Florida beaches and marshlands are home to three species of fiddler crab, the sand fiddler (Uca pugilator), the mud fiddler (Uca pugnax) and the red-jointed or brackish water fiddler (Uca minax), in the order Decopoda – meaning 10-legs. Two of these “legs” – the front ones – are adapted as claws, however. The males are easily identified by their one oversized front claw, which can weigh up to one-third of the crab’s total. Accounts differ as to the origin of the name, “fiddler.” One explanation claims the name came from the use these crabs make of their smaller front claw to eat. The motion of picking up its food, depositing it in its mouth, and placing discarded bits back on the ground resembles the bow action of a fiddler. The male’s one outsized claw is useless for that purpose; he eats (or fiddles with his food) one-handed, while the female is free to gobble her meal with both hands.

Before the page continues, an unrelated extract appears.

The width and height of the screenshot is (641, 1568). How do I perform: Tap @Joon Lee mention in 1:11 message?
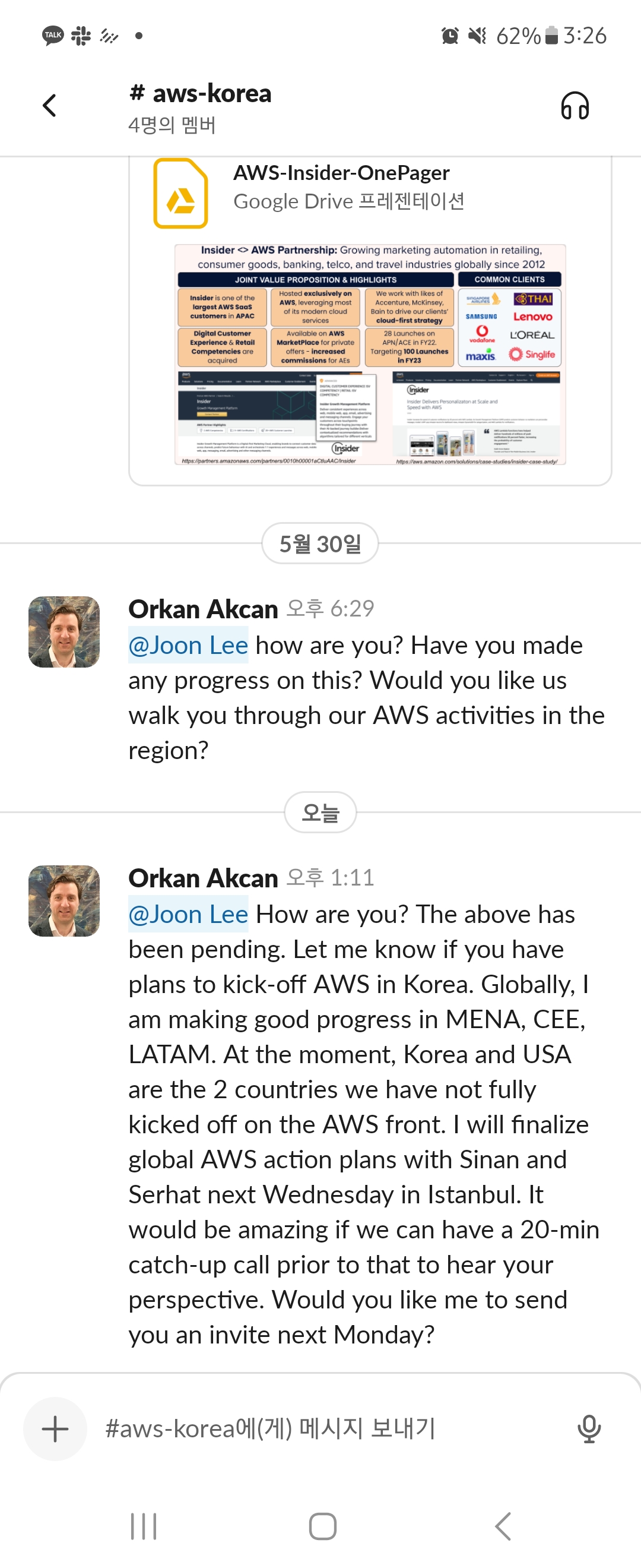(x=189, y=914)
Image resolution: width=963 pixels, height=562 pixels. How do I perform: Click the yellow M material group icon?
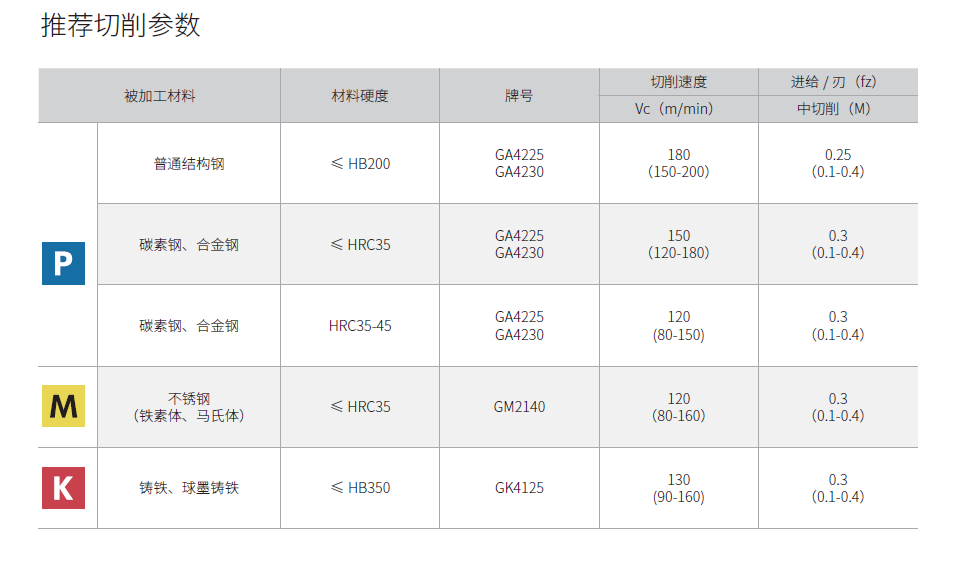point(63,406)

The adult fidder’s notion of “food” includes the algae, bacteria, fungus, and decaying matter in sand, which the crab picks up with the “eating claw”. Edible material is separated from sand in the mouth; the discarded “sandballs” are deposited back on the ground. Because of this diet, fiddlers are important as regulators of bacteria and fungus in beach and marsh. The tunnels they dig in the intertidal zones and mud flats provide them with shelter when the tides rise and also aerate the ground, further ensuring the health of those soils.

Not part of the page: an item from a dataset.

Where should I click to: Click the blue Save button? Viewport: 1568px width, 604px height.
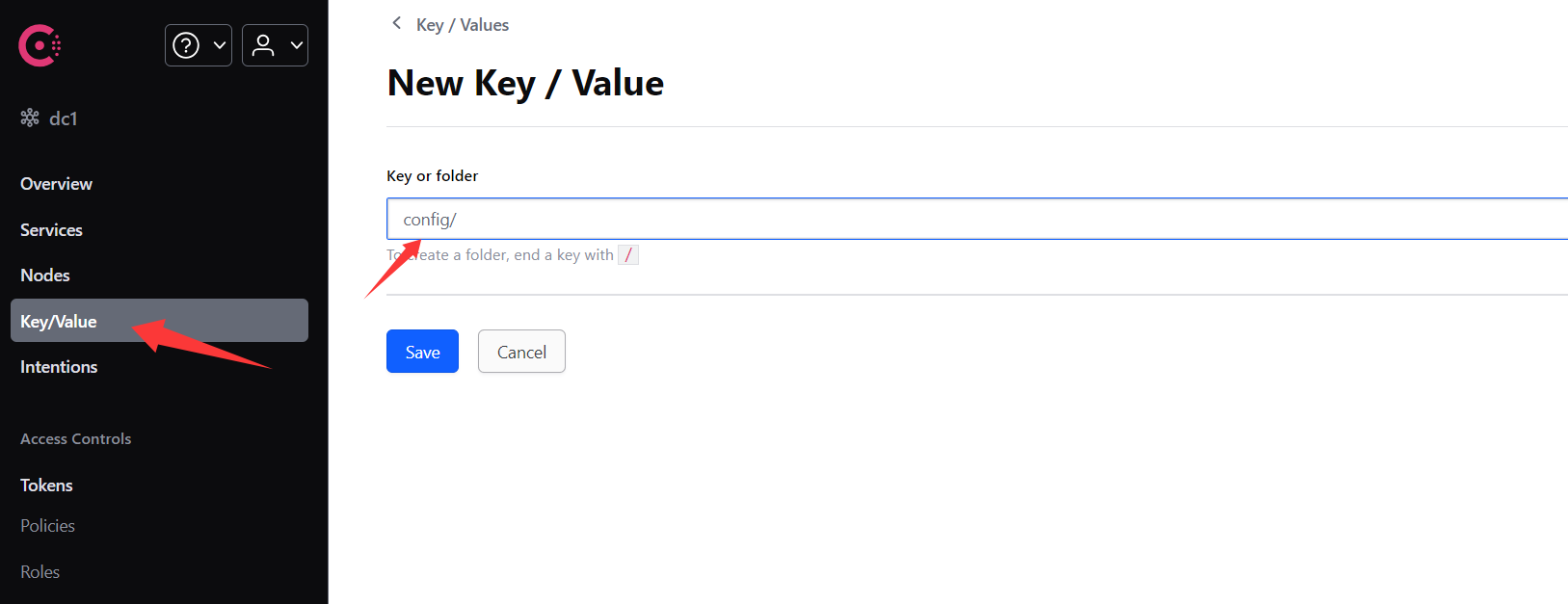tap(422, 352)
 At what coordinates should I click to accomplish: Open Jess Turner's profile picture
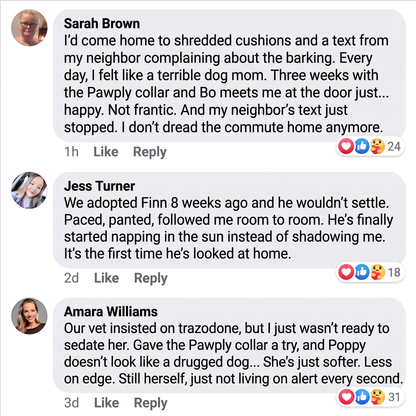pos(29,190)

With such a large claw, you’d think that the male fiddler would be an aggressive fighter, but not so. That large claw is better adapted to waving than fighting. One male waves it at another potentially threatening male to intimidate it; this waving seldom progresses to the fighting stage. The larger the claw and the more vigorous the wave, the better the chance of intimidating one’s opponent. If the crabs do engage in physical combat, the vanquished crab risks losing that precious claw and having to regrow another, which never reaches the size of the first.